■ **Exercise directions**
For every line that contains the string "CDMX", pull that line out of the material below.
Listed records: Begin
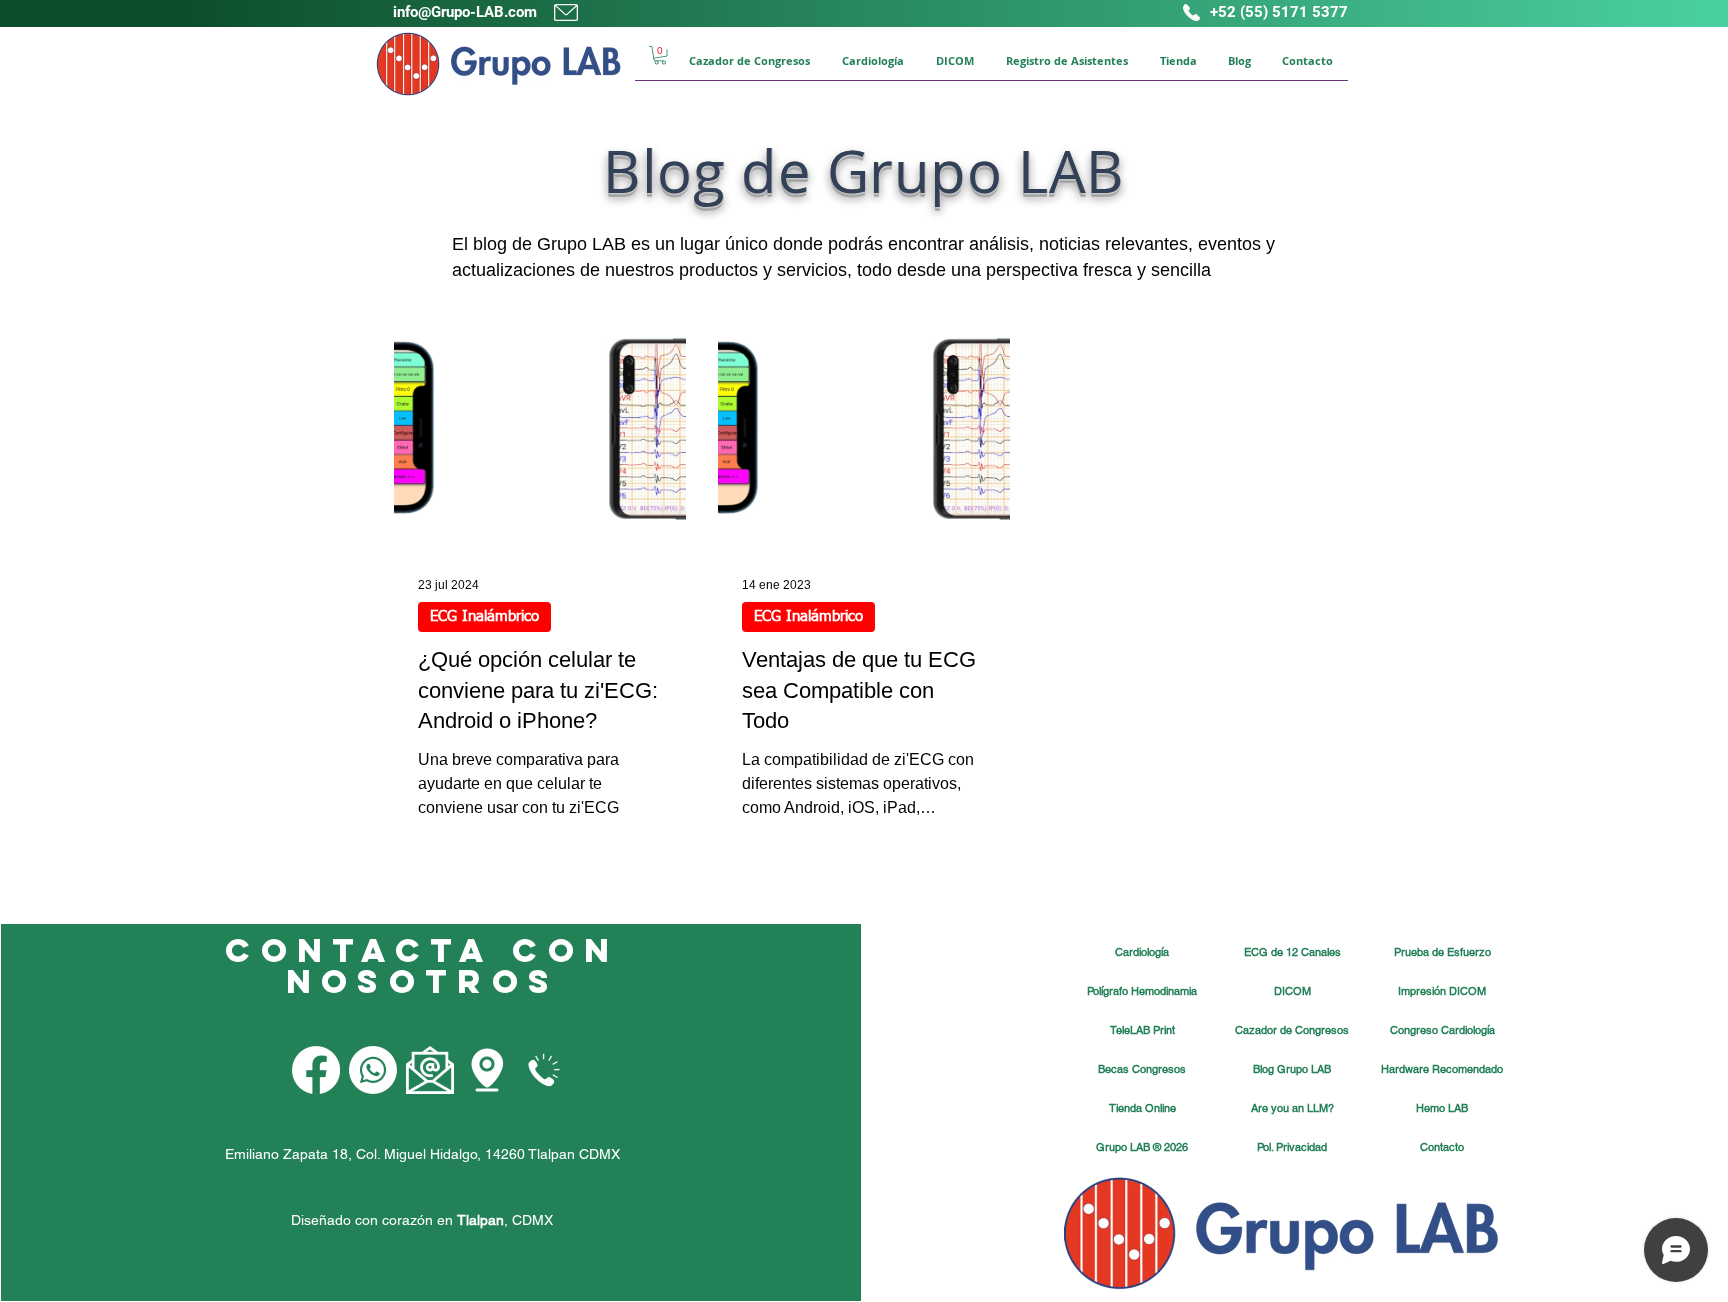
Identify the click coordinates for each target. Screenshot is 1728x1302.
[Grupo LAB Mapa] (487, 1070)
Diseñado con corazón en (397, 1220)
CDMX (532, 1220)
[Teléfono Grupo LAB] (544, 1070)
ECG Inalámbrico (484, 616)
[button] (660, 55)
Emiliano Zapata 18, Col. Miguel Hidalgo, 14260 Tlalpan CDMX (422, 1154)
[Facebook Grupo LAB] (316, 1070)
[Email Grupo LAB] (430, 1070)
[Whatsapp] (373, 1070)
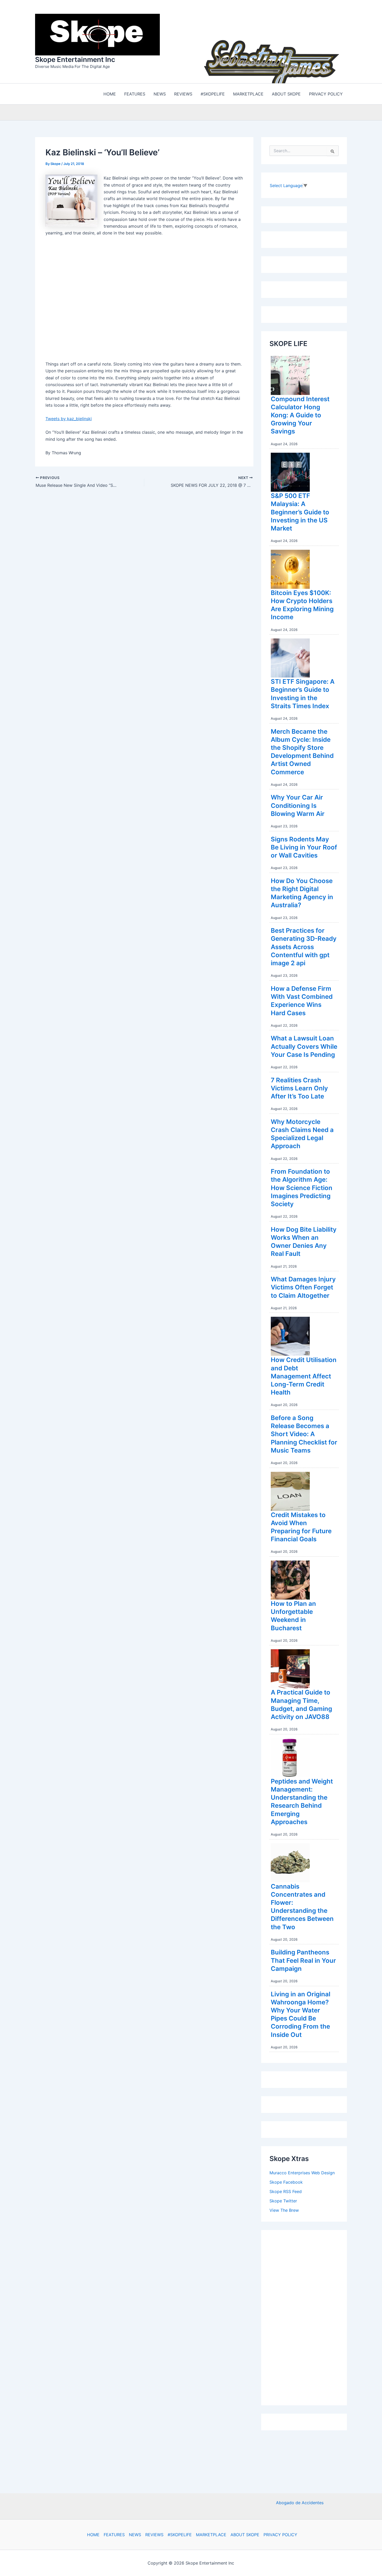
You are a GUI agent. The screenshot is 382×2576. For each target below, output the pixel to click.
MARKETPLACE (211, 2534)
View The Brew (284, 2208)
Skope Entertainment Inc (75, 59)
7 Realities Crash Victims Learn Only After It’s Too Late (299, 1087)
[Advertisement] (308, 2315)
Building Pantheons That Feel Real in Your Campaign (303, 1959)
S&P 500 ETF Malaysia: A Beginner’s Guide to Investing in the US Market (300, 511)
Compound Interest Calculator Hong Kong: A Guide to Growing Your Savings (300, 414)
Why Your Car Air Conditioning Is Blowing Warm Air (298, 804)
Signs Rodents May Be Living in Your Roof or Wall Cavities (304, 846)
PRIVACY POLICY (280, 2534)
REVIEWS (154, 2534)
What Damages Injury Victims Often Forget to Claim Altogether (303, 1286)
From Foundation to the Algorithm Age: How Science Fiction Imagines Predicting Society (301, 1186)
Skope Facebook (286, 2180)
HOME (93, 2534)
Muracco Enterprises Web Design (302, 2171)
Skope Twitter (283, 2199)
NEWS (135, 2534)
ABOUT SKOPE (244, 2534)
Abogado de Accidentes (300, 2502)
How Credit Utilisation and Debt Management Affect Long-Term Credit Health (304, 1375)
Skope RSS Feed (285, 2190)
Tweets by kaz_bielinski (68, 417)
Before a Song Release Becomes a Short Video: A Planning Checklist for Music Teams (304, 1433)
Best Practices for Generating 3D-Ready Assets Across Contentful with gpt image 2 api (304, 945)
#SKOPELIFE (180, 2534)
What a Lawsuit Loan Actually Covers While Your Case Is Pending (304, 1045)
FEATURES (114, 2534)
Listed records: End
■ **Exercise answer**
CDMX (532, 1220)
Emiliano Zapata 18, Col. Miguel Hidalgo, 14260 Tlalpan CDMX (422, 1154)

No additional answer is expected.